Duy: "Makes You Wonder What The Fed Is Thinking"

by Calculated Risk on 12/14/2015 09:21:00 AM

A few excerpts from an article by Tim Duy: Makes You Wonder What The Fed Is Thinking

The Fed is poised to raise the target range on the federal funds rate this week. More on that decision tomorrow. My interest tonight is a pair of Wall Street Journal articles that together call into question the wisdom of the Fed's expected decision. The first is on inflation, or lack thereof, by Josh Zumbrun:
Central bank officials predict inflation will approach their target in 2016. The trouble is they have made the same prediction for the past four years. If the Fed is again fooled, it may find it raised rates too soon, risking recession.
A key reason for the Federal Reserve to raise interest rates is to be ahead of the curve on inflation. But given their poor inflation forecasting record, not to mention that of other central banks ... why are they so sure that they must act now to head off inflationary pressures? One would expect waning confidence in their inflation forecasts to pull the center more toward the views of Chicago Federal Reserve President Charles Evans and Board Governors Lael Brainard and Daniel Tarullo and thus defer tighter policy until next year.
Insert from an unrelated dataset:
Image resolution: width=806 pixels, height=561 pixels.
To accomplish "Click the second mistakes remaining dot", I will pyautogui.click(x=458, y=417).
Now combine the inflation forecast uncertainty with the growing consensus among economists that the Fed faces the zero bound again in less than five years. This one's from Jon Hilsenrath:
Among 65 economists surveyed by The Wall Street Journal this month, not all of whom responded, more than half said it was somewhat or very likely the Fed’s benchmark federal-funds rate would be back near zero within the next five years. Ten said the Fed might even push rates into negative territory, as the European Central Bank and others in Europe have done—meaning financial institutions have to pay to park their money with the central banks...
Not a surprising conclusion given that Fed officials expect the terminal fed funds rate in the 3.3-3.8 percent range (central tendency) while the 2001-03 easing was 5.5 percentage points and the 1990-92 easing was 5.0 percentage points. You see of course how the math works.
...
Bottom Line: Given that the Fed likely only gets one chance to lift-off from the zero bound on a sustained basis, it is reasonable to think they would wait until they were absolutely sure inflation was coming. Even more so given the poor performance of their inflation forecasts. But the Fed thinks there is now more danger in waiting than moving. And so into the darkness we go.